However I'll always use one if I'm using cap-bottles as I can borrow my neighbours at any time I need it But I've seen them sold for around $50 at K-Mart (Brigalow brand?) and also for around the same at Absolute HB if I recall. It's a very small investment that pays for itself after only one brew, that is if you are having breakage troubles with your present device.

You could go one step further and start collecting swing-tops, eventually you'll never have to use a capper again. I presently have enough of these babies for around two brews, and it's a breeze when bottling day arrives.
 
I've started bottling some of my beer (the lagery brews) in 660ml Bavaria bottles which have a genuine crown seal lip, not a twist off. As you can see they (the green one) are quite thin and delicate and I was a bit hesitant at first.

bottles_comparo.JPG


They cap sweet using a Bench capper, no problems. I don't think I'd be game to lay into them with a hammer :eek:
 
But I've seen them sold for around $50 at K-Mart (Brigalow brand?) and also for around the same at Absolute HB if I recall. It's a very small investment that pays for itself after only one brew, that is if you are having breakage troubles with your present device.
You can break $50 worth of bottles in a single day? Dare I say (and this goes for all the 'chuck it out despite the fact that people have said it works' folk) - "you're doing it wrong!"

To be fair, my collection of bottles (6 batches worth or so) is entirely crown top - no twist-offs.
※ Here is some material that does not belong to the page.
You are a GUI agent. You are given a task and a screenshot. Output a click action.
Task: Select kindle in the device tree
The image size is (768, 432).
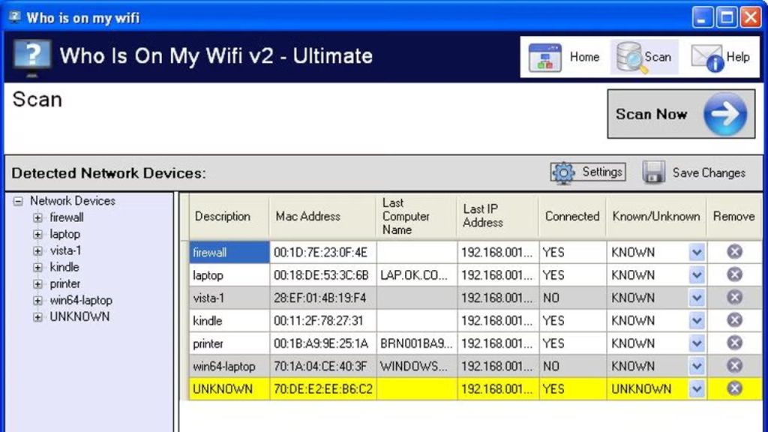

I believe the instructions that come with crown seals (at least the ones I have) state that if using twist-top bottles, you should use a bench capper.
 
I use a little hand held capper. I don't have an appropriate bench and it's cheap. I get a very occasional broken bottle but mostly it's fine.

I bottle in Coopers long necks, schofferhoffer/Brok/whatever 500 mL and now the occasional 330 belgian.

In the original post you didn't mention the surface you sit your bottles on. It may be obvious (and I apologise if it is) but you need cushioning underneath. Also a wooden or rubber mallet is infinitely preferable to a metal hammer.

If none of those things help then I reckon you've either got dud bottles or somehow the capper is distorted in shape.